■ Selected passage ■
——

The water itself is black; even modern divers can be disoriented by the fact that there is no visibility. At the point where Temple jumped, the waters were known as the “maelstrom,” especially in the vicinity of the middle arch, which according to George Borrow in Lavengro (1851) was “a grisly pool which, with its superabundance of horror, fascinated me. Who knows but I should have leapt into its depths—I have heard of such things…” The darkness and the turbulence of the river exercise a fascination over the unwary, so that you might as it were commit suicide out of instinct rather than determination. If the water in London were clear, and delightful, then it would be much more difficult to jump.
It is also often suggested that deep and silent water provides a potent source of fascination for those who intend to take their own lives. In earlier ages of the world still or stagnant water was considered to be the abode of evil spirits, and perhaps enough of them linger in the quiet stretches of the Thames to lure the unwary to their deaths. Suicides do not normally wish to be seen, or to be found. They wish to make their exit. It is a way of disappearing, perhaps without trace and even without pain. It is possible to imagine the discomfort, but not the pain, of drowning. There are some who claim that it is a peaceful death; but how would they know? It was said that women floated face up, and the men floated face down, but this was no doubt a myth of the river-men.
In 1756 Stephen Duck, a country poet who became a target of ridicule, flung himself into the Thames behind the Black Inn at Reading; perhaps his surname had drawn him towards the river. Another eighteenth-century poet, William Cowper, had chosen the same path to oblivion. He confided later that
not knowing whether to poison myself, I resolved upon drowning. For that purpose I took a coach, and ordered the man to drive to Tower Wharf, intending to throw myself into the river from the Custom House quay. I left the coach upon the Tower Wharf, intending never to return to it; but upon coming to the quay I found the water low, and a porter seated upon some goods there, as if on purpose to prevent me. This passage to the bottomless pit being mercifully shut against me, I returned back to the coach.

——

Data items
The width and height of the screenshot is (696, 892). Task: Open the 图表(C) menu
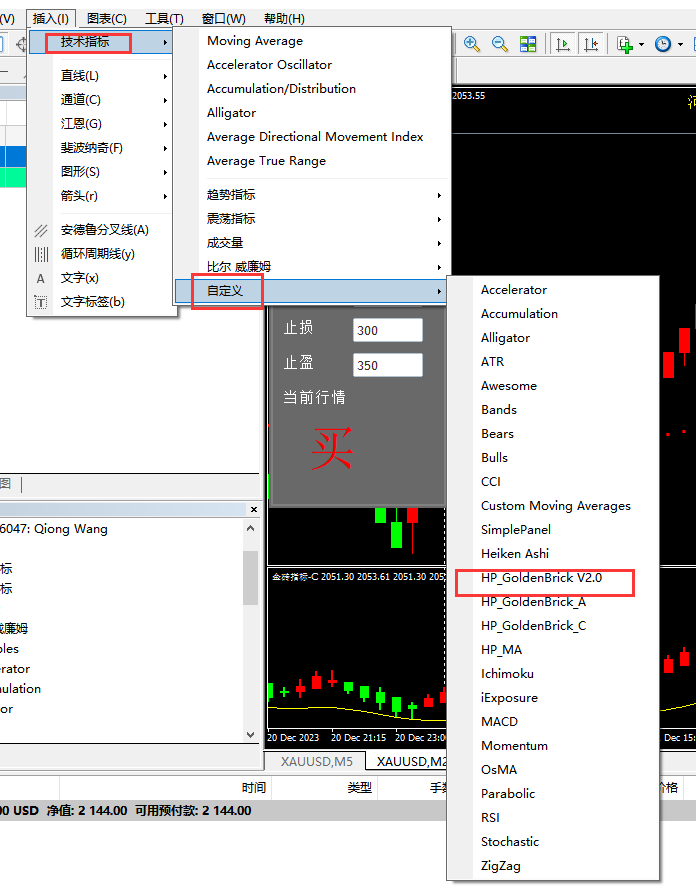106,18
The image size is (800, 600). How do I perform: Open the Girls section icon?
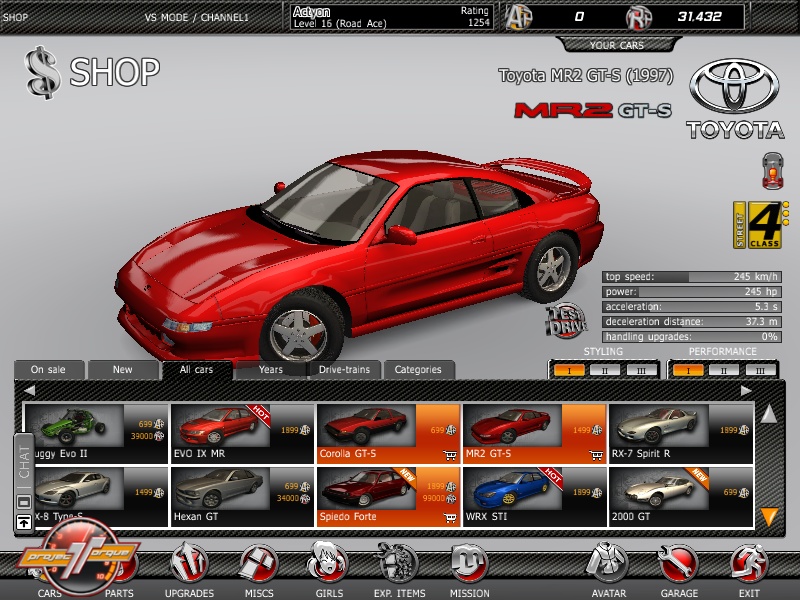coord(329,566)
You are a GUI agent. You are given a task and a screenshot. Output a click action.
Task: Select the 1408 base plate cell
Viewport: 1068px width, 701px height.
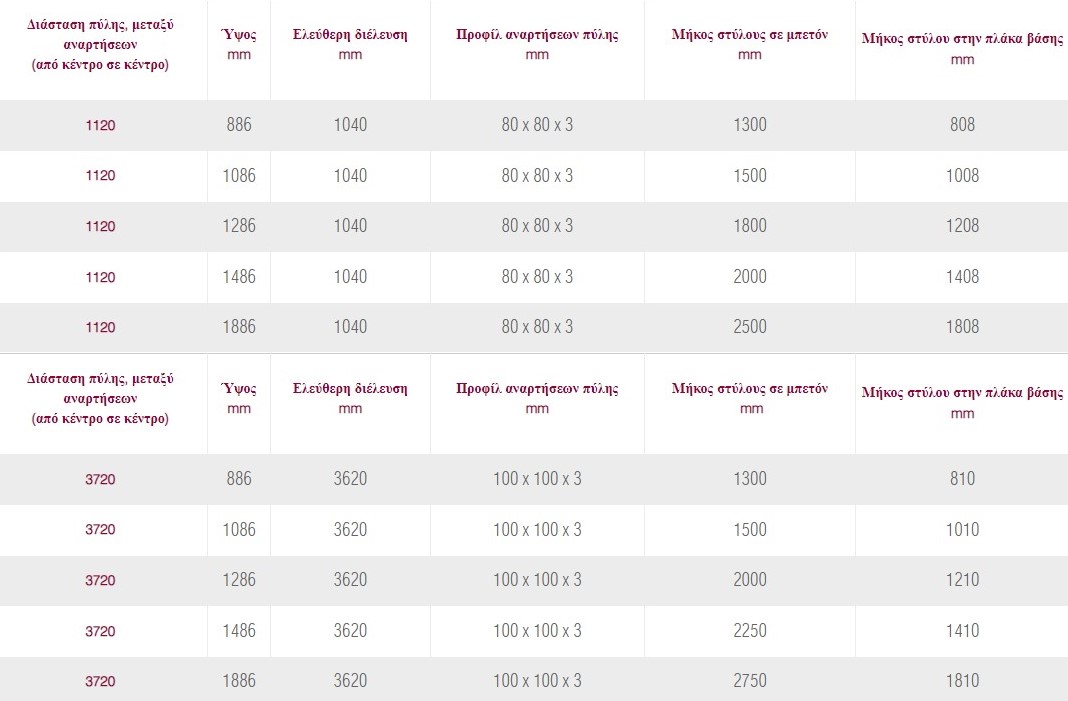tap(962, 277)
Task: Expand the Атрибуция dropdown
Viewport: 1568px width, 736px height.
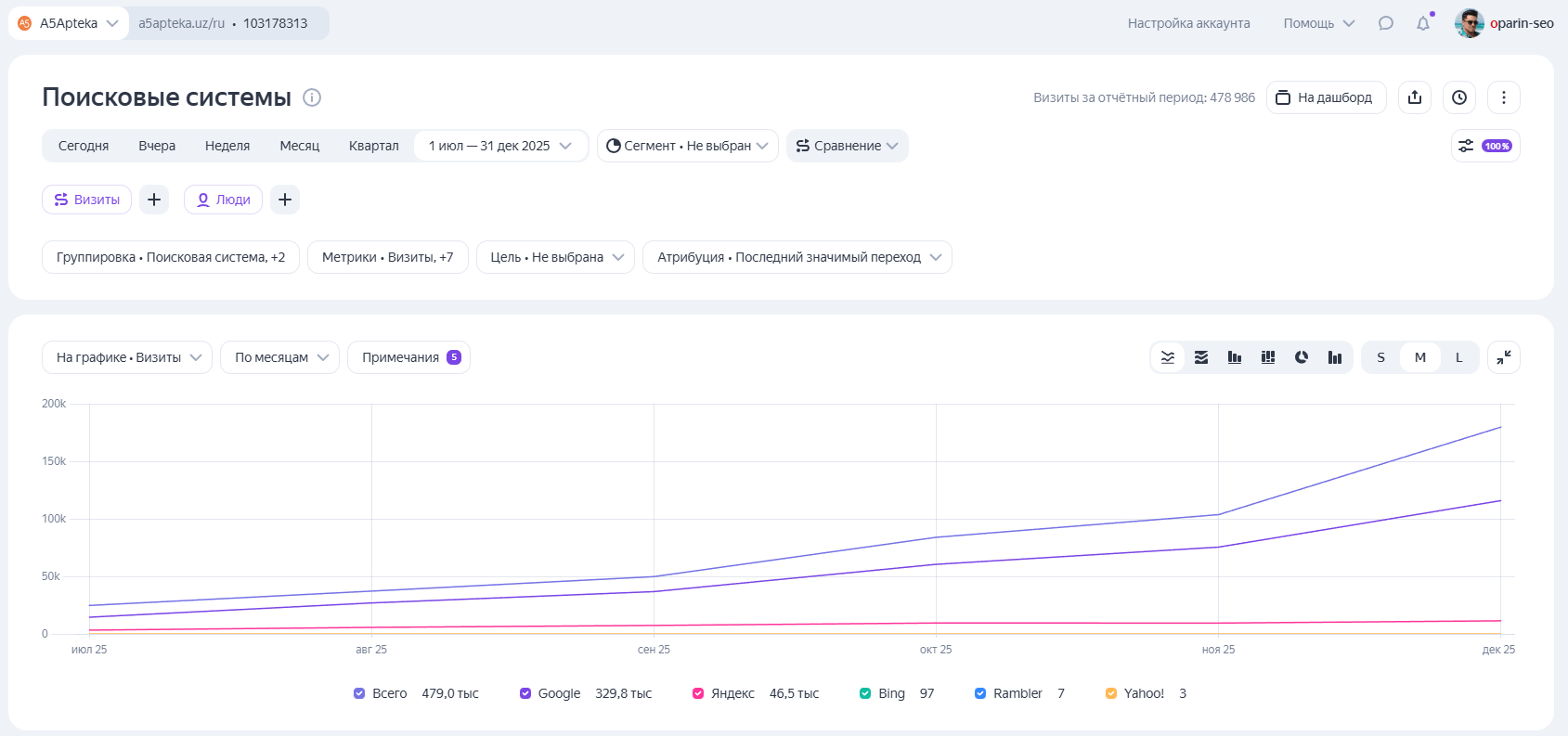Action: 797,257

——

■ Given request 1 ■
Write out every line of the entries word for word, leaving out the pictures.
■ Given request 2 ■
Continue the passage about drowning in the Thames, picking up after its last sentence.

■ Written reply 1 ■
The width and height of the screenshot is (696, 892). Task: Open the 图表(C) menu
106,18
The image size is (800, 600). How do I perform: Open the Girls section icon?
coord(329,566)
You are a GUI agent. You are given a task and a screenshot. Output a click action.
Task: Select the 1408 base plate cell
Viewport: 1068px width, 701px height.
tap(962, 277)
Task: Expand the Атрибуция dropdown
Viewport: 1568px width, 736px height.
Action: 797,257

■ Written reply 2 ■
The “bottomless pit” is itself a good phrase for that stretch of the Thames in London.
The nineteenth century was, however, the most fruitful for suicides. A young footman at Hurley became depressed after the death of his own brother by drowning; before he threw himself into the river he dressed in a bathing costume, so that his clothes might be left to his relations. He sought companionship with his brother through a similar death, as if the water were the harbour of lost souls. In another suicide at Hurley, a young man tied a 56-pound (25-kg) weight around his neck before plunging into the water. There are times when the simplest token is the emblem of death. When the hat of a retired stationer was found floating down the river at Bray, the worst was feared; his corpse was later reported to be “comfortable” at a public house. The cap of a baker’s boy was found in Bray weir, but his body was not recovered until three weeks later.
Newspaper reports from the nineteenth century furnish a number of similar stories. There was a brewer’s labourer who, owing his employers £13, stood in the winter river at Marlow until he died of exposure. Another labourer, having lost his child, somehow managed to bind his own hands and feet before throwing himself into the river. There were two suicides recorded at the Thames in Windsor within a short time of each other; one was the former manager of a theatre, and the other was a butler. The director of a London laundry, before jumping into the river near Windsor (his body was later retrieved by a Windsor eyot known as Monkey Island), had said to his daughter, “Look into my eyes, you can see death there.” There is some sense here of the reflections in the river—you can perhaps look into the water and see death there.
Windsor was in fact a favoured spot for those who wished to die. A young woman was witnessed running towards the Thames at Windsor shouting out “William!” and “God help me!” The phrases of other suicides have also been recorded—“Leave me alone. I want to die. I am mad!” “Let me die! Let me die! No one wants me. I would be better out of the way!” “Take a look at my face. You will never see this face again!” Many putative suicides have been dismayed by their rescue, and have tried to enter the water again at once. It exerts a profound fascination for those who wish for death. There are others who will jump again and again, having been retrieved on each previous occasion. There are watermen’s songs about drowning, particularly when they concern the fate of star-crossed or betrayed lovers. These tend to be local in sentiment and in inspiration.
The paradigmatic death of Ophelia has emphasised the poetical nature of suicide by drowning, and those who rush to their deaths in the Thames seem to have been in part guided by tradition. It may be that there is comfort to be found in joining the legion of other Thames suicides, and that somehow the awful oblivion of an individual death is sanctified or hallowed by association. Even in the comic narrative of Thames voyaging, Three Men in a Boat, Jerome K. Jerome cannot help reciting the story of one who was then known variously as a “wronged woman” or a “fallen woman,” and describes her eventual death in the Thames.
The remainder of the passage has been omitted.